> _Activity_:
Please extend the news roundup below on Amazon warehouse injuries and Mexico's work visa proposal, picking up right after its last sentence.

There seems to be no end in sight for the miseries of Amazon workers in the US. In what appears to be the latest incidence of non-compliance of workplace safety, twenty-four workers had to be hospitalized after a robot at a New Jersey warehouse perforated a chemical repellant can be meant to repel bears, by accident at its New Jersey warehouse. However, no casualties were reported, and an Amazon spokesperson has said that all the workers injured in the accident are expected to be released from the hospital in the next 24 hours. This is one of several workplace conditions related complaints against the e-commerce giant in the US and UK over the past years.
The newly elected Mexican President, Andres Manuel Lopez Obrador proposed an increase in work visas for Central Americans and suggested that the US should go for a similar stance. This comes as part of negotiations with the US to curb the northward flow of immigrants. Lopez Obrador came up with a proposal for increasing investment in productive projects that will boost job creation. The number of illegal immigrants is the lowest in the past 20 years, but there is a spike in family and asylum seekers. The projects and investments target to bring down poverty and crime rate in the region. The plans set for the project include a refinery and two railway projects to generate jobs in Mexico and Central America.

> _Given data_:
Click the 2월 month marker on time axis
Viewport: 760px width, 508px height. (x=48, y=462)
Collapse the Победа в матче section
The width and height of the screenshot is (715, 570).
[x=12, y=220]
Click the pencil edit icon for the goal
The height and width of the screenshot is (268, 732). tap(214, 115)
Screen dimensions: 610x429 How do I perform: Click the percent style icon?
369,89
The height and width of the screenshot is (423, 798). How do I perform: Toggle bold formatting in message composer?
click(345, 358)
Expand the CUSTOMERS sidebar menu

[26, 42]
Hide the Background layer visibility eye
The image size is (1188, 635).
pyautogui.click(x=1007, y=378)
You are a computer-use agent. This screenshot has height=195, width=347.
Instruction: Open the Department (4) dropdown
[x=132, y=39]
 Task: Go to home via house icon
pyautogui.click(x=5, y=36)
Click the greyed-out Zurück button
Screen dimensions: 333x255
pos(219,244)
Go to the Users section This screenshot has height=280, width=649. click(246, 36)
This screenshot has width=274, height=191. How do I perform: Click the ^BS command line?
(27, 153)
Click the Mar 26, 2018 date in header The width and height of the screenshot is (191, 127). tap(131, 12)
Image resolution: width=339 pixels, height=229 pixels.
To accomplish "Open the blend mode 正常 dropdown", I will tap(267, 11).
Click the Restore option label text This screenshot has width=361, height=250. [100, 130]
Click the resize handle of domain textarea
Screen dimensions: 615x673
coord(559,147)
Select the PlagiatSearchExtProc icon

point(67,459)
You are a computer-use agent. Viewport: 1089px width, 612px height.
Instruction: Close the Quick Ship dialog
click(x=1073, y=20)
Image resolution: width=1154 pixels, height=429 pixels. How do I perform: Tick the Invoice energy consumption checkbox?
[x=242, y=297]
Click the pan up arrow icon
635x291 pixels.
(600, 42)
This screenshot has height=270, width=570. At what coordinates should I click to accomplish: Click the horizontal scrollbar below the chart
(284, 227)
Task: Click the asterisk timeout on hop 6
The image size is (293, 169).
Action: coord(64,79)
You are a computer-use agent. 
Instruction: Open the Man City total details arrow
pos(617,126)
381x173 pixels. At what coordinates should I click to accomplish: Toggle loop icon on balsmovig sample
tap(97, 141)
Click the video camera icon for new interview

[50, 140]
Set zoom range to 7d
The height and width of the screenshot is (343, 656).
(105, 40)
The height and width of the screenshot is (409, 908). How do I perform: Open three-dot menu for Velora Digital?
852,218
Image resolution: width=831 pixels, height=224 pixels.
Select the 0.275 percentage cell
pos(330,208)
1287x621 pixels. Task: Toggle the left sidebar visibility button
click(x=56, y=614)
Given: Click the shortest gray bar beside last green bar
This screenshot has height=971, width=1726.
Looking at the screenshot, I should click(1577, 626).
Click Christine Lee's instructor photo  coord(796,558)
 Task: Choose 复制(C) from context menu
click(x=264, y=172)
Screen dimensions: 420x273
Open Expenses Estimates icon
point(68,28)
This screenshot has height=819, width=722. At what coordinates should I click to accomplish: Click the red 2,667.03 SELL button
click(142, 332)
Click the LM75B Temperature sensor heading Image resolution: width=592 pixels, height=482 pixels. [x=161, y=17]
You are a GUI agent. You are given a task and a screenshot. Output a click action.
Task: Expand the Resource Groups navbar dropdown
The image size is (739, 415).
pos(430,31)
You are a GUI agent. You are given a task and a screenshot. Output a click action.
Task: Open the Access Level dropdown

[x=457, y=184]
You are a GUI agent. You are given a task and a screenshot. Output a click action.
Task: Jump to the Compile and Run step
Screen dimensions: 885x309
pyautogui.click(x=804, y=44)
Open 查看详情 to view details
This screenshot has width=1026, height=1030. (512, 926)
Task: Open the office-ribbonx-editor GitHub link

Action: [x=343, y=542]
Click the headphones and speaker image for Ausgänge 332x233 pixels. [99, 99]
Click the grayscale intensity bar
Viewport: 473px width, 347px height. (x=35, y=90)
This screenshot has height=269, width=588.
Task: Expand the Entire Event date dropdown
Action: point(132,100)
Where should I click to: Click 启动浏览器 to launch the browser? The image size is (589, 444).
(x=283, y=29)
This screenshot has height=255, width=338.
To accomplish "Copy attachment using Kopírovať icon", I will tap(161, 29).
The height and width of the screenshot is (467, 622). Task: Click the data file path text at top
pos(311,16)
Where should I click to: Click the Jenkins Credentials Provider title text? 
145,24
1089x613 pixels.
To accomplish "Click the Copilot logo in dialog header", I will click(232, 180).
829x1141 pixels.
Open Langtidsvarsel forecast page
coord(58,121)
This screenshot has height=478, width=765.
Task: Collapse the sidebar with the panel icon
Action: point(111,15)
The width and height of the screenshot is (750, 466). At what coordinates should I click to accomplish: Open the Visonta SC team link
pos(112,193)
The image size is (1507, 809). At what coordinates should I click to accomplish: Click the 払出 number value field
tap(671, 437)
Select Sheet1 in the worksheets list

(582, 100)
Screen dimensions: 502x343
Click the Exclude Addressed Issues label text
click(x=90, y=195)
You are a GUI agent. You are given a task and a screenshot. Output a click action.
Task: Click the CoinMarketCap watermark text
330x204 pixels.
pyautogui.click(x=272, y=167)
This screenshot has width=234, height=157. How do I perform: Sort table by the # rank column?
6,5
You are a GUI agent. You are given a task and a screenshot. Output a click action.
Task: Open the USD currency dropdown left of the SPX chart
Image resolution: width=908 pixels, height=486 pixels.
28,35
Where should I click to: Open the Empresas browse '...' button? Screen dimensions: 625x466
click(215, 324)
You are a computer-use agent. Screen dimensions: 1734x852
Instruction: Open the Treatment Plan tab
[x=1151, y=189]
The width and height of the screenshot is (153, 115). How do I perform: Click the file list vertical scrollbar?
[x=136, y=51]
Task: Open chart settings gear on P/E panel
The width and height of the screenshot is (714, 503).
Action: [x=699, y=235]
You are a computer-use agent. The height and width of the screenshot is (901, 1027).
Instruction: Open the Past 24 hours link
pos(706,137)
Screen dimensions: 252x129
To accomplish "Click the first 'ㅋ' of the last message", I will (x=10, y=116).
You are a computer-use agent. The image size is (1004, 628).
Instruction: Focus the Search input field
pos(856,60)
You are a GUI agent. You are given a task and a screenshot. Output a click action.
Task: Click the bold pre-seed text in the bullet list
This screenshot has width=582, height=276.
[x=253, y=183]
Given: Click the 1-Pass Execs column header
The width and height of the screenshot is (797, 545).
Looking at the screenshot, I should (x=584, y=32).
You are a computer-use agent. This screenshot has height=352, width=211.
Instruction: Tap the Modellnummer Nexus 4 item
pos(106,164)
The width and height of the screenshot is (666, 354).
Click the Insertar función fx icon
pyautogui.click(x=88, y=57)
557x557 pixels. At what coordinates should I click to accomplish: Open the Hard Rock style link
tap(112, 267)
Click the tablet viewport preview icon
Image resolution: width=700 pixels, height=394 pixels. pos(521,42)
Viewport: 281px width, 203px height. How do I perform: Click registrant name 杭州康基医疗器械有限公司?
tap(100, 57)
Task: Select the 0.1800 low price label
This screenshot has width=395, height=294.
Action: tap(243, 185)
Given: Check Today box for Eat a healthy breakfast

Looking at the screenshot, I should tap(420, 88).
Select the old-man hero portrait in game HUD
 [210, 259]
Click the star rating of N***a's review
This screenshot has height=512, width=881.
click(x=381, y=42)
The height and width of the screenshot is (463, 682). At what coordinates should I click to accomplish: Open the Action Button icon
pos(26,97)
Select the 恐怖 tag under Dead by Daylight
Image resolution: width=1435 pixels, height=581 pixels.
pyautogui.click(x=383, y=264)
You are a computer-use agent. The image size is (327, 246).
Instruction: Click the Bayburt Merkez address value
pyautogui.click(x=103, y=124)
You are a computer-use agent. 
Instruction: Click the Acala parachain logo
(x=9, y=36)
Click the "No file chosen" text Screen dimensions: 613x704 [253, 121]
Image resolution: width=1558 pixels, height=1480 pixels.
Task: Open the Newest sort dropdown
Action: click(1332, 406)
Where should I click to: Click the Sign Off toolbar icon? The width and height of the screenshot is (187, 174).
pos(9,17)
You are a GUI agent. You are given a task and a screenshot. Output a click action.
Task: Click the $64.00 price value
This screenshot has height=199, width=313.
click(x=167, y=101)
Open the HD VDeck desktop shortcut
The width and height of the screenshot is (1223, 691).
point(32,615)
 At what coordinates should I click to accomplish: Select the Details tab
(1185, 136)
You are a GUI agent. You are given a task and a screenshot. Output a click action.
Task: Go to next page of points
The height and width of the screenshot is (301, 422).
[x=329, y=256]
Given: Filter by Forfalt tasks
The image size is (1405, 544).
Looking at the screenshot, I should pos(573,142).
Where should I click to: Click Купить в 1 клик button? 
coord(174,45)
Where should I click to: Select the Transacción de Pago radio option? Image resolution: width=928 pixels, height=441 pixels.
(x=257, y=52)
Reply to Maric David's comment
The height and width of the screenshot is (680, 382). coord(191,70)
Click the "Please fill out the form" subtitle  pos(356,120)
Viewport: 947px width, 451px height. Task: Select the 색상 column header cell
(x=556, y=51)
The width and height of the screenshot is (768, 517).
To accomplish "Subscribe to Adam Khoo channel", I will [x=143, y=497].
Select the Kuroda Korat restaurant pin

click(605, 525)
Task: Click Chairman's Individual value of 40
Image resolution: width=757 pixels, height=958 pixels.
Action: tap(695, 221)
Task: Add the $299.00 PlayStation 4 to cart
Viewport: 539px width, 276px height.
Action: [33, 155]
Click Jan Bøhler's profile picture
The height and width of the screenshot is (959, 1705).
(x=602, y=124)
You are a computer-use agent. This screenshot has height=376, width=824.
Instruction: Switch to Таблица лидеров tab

> _Answer to the problem_:
Croatia is staring at a grave labor shortage and its booming seaside resort sector is the one to take the maximum fall. National Employers’ Association HUP says that Croatian firms are failing to fill at least 30,000 jobs in a state-run economy. The bulk of it is in tourism that is 20% of their GDP. A gap between the education and economic requirement, skill mismatch and a brain drain towards countries in the Western EU are the key reasons, Croatia is falling behind in the race of becoming a prominent EU name. ABS, Sisak hired 71 employees in the last financial year, 40% of the interviewed candidates did not meet the basic skills and 43% of hires needed internal training to start the work.
Prominent name in French Pharmacy is looking to trim down the current 25,000 workforces in France by shedding 670 positions by 2020. Thierry Bodin, CGT union says that the intended job cuts will affect IT, HR and Finance among other departments. The company plans to outsource 80 IT positions. The decision is in the wake of overreaching the targeted $ 1.70 billion in savings by a year. The company intends to give cost-reduction a hearty push in a coming couple of years.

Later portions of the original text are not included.